Chocolate Coconut Chia Pudding Cups

This recipe is another during my Elimination Diet. I’m writing this the day before I start the diet…I had plans to take pictures this morning, but the fog is so dense, I’m afraid I won’t get any good ones.  The reason I’m trying the Elimination Diet is because I get a lot of stomach irritation, and I’m curious to see if there’s any one food group that’s affecting me. 

The Elimination Diet is no dairy, caffeine, alcohol, gluten, nightshades, white carbs, beef, pork, shellfish, processed food, soy, peanuts, eggs, and certain fruits like grapes and bananas.  It’s pretty extensive, but not exhaustive.  You can still have meat, most vegetables, and non-white non-gluten carbs. 

I made a similar pudding last year, but with regular cow’s milk.  I tasted this version along the way and adjusted the flavors to get it as rich-tasting as possible.  Just because you’re on a special diet doesn’t mean there aren’t ways to feel indulgent.  This recipe makes four 8 ounce portions, and each portion has about 260 calories if you follow my recipe exactly.  These are vegan free, gluten free, and Elimination Diet-friendly.  The puddings set up in 6 hours and will keep for about 5 days. 

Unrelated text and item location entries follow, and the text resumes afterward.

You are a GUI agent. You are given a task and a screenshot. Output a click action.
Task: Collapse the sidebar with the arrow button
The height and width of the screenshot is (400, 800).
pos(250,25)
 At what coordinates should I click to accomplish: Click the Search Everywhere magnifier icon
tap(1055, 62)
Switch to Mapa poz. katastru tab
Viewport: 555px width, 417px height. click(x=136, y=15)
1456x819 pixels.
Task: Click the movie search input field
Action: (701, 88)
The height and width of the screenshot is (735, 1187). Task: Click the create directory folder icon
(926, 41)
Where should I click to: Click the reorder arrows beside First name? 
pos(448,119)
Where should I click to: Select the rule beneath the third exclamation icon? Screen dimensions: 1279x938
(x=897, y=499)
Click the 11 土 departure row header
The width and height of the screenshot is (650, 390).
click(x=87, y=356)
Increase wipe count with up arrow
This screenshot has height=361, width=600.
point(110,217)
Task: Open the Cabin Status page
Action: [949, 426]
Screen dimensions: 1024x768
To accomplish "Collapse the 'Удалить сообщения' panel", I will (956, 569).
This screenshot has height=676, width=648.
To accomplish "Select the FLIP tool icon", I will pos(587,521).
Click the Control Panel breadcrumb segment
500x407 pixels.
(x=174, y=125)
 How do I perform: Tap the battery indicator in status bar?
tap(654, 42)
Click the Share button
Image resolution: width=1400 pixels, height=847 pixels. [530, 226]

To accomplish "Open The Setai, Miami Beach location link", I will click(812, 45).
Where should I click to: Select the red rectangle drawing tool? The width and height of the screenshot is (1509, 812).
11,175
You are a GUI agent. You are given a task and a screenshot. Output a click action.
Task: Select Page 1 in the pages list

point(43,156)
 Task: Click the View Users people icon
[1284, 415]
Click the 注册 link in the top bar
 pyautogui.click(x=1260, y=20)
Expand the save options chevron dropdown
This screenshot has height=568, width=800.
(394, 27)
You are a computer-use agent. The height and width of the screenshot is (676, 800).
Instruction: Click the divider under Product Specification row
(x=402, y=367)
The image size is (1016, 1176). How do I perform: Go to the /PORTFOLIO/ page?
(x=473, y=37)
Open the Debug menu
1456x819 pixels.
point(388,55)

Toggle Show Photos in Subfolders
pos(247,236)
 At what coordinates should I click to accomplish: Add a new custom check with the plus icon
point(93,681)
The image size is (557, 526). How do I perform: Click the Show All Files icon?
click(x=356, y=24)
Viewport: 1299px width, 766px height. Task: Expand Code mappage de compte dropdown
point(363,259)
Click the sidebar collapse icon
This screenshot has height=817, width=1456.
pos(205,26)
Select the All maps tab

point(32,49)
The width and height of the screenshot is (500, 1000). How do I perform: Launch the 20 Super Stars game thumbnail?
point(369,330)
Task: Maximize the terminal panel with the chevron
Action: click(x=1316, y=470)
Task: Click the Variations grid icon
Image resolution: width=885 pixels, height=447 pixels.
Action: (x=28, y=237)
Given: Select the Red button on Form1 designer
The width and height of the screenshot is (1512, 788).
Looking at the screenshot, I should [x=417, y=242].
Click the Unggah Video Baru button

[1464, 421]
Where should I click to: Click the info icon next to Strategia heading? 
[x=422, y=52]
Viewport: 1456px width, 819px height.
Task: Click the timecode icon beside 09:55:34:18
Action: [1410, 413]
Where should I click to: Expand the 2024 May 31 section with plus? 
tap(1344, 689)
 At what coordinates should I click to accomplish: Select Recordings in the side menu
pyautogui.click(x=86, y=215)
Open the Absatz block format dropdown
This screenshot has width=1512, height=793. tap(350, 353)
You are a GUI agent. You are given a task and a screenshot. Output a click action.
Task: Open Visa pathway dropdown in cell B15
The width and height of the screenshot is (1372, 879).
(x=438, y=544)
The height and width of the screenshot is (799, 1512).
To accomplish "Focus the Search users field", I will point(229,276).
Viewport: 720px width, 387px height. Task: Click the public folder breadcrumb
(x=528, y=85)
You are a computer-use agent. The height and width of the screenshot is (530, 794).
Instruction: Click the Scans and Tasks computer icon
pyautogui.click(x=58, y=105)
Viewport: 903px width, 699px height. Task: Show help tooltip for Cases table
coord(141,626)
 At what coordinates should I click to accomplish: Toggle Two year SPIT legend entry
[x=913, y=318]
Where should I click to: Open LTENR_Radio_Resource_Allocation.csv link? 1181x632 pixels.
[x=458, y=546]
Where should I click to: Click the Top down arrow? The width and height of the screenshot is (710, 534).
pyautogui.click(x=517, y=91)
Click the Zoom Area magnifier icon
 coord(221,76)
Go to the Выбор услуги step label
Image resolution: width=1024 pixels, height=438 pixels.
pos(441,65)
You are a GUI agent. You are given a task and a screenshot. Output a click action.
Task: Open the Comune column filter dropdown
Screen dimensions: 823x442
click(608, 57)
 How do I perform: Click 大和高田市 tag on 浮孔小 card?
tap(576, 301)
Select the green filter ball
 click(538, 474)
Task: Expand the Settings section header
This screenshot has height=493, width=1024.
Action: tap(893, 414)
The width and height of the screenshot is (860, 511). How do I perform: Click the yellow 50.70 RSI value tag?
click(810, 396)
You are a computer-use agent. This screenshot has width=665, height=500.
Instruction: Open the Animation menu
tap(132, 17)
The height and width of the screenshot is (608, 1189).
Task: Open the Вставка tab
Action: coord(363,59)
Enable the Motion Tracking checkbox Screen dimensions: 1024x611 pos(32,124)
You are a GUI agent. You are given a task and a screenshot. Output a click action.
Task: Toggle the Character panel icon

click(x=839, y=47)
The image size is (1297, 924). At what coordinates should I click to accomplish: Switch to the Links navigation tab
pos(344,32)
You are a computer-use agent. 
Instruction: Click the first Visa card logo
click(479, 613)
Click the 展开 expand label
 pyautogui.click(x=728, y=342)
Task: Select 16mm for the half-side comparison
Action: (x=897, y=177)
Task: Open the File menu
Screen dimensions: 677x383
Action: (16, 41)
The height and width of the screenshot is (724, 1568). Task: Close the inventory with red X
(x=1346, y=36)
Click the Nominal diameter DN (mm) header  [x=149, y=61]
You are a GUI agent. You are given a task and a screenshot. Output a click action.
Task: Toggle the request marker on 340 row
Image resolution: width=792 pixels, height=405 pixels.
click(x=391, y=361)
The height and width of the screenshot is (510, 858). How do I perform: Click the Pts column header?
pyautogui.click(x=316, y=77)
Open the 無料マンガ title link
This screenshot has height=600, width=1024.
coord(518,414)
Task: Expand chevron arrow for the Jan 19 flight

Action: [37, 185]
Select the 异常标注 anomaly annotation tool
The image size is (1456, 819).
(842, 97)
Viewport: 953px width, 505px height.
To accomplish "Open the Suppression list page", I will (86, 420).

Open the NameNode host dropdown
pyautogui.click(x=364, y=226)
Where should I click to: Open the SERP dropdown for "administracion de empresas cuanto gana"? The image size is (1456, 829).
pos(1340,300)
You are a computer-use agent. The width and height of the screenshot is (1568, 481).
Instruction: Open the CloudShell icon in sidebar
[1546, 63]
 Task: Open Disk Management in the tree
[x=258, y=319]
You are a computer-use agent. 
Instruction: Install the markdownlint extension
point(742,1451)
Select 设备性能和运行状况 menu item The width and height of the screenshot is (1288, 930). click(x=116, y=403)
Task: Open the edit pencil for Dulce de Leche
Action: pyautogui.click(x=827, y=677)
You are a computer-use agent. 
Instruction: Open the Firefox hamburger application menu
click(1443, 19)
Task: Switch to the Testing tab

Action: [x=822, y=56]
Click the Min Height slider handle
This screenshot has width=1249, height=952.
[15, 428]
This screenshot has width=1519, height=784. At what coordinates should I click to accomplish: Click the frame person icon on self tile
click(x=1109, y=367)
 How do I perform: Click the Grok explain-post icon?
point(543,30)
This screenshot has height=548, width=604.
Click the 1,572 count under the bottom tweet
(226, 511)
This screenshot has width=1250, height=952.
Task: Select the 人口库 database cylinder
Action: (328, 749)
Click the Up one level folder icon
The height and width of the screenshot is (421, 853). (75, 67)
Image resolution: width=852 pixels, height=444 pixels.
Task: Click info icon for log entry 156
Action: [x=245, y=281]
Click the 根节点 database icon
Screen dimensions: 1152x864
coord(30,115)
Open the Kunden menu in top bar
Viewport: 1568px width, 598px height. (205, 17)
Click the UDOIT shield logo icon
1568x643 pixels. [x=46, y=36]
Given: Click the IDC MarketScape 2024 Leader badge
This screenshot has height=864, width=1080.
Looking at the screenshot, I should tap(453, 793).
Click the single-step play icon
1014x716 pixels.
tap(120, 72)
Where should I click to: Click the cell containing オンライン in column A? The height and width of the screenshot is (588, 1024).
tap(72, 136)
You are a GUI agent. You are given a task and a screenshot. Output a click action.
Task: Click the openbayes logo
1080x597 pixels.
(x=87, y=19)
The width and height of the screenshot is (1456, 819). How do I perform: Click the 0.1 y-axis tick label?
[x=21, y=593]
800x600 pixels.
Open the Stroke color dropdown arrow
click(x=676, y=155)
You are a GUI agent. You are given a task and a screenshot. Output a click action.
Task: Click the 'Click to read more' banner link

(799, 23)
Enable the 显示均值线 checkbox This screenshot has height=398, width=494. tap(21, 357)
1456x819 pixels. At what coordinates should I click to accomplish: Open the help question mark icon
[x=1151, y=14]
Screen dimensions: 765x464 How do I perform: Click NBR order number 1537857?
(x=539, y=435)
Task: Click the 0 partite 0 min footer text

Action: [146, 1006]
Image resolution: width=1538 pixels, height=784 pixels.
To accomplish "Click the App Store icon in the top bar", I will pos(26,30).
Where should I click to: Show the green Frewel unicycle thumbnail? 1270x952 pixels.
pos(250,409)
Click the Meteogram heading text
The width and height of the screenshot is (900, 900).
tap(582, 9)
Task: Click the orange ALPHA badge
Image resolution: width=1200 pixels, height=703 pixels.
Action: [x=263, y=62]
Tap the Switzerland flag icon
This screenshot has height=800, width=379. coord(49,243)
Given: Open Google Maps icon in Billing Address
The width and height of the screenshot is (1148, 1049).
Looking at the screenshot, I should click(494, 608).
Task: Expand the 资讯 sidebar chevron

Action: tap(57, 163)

Chia seeds are interesting little things, aren’t they?  Remember back in the 90s, Chia Pets?  It’s the same thing, except this time, we’re eating them.  Each serving of this pudding has 3 tablespoons of chia seeds.  The seeds are what helps the pudding become pudding.  For every 3 tablespoons, there are 180 calories, 9 grams of fat, 180 mg of potassium, 15 grams of fiber (!), NO SUGAR, 9 grams of protein, plus 24% of your daily Vitamin A and 18% of your daily Iron needs.  Pretty impressive.

When I made these last year, I stored them in glasses with plastic wrap, but that was before I got my half pint mason jars.  I keep finding new reasons to love and accumulate mason jars.  I started using them for salads, but have since used them for homemade beauty products, salad dressings, and now for these puddings.  It’s homemade portable pudding cups tailored exactly to your specifications.  Plus– they’re spill-proof. 

You can top them with anything you like—I suggest toasted unsweetened coconut, almonds, fresh mint, or chocolate shavings (though chocolate shavings are not vegan or Elimination Diet-friendly).

 

Total Time:  6 hours, 15 minutes (hands-on time 15 minutes)

Difficulty Level:  Easy

Serves: 4best

 

Ingredients

3 cups of cold unsweetened coconut milk

3 tablespoons of unrefined coconut sugar

2 tablespoons of cocoa powder

12 tablespoons of chia seeds

toasted coconut

  1. Add the coconut milk to a large mixing bowl.
  2. Sift the unrefined coconut sugar and cocoa powder together to remove any lumps. Add them to the milk.
  3. Add the chia seeds to the milk mixture.
  4. Use a whisk to mix everything together thoroughly.
  5. Using 4 half pint (8 ounce) mason jars, add the mixture evenly to each jar.
  6. Put the lids on the jars, and refrigerate for 6 hours or overnight.
  7. Garnish with toasted coconut, mint, almonds, or chocolate shavings (non-vegan, not Elimination Diet-friendly). Puddings will last about 5 days in the fridge.

 

 

For the toasted coconut, you’ll need:

A handful of unsweetened flaked coconut

 

Directions

  1. On a toaster oven-sized sheet pan, add a handful of unsweetened flaked coconut.
  2. Place it in a toaster oven, and turn on.
  3. Watch it carefully for 2-3 minutes and pull out of the oven just as it starts to brown.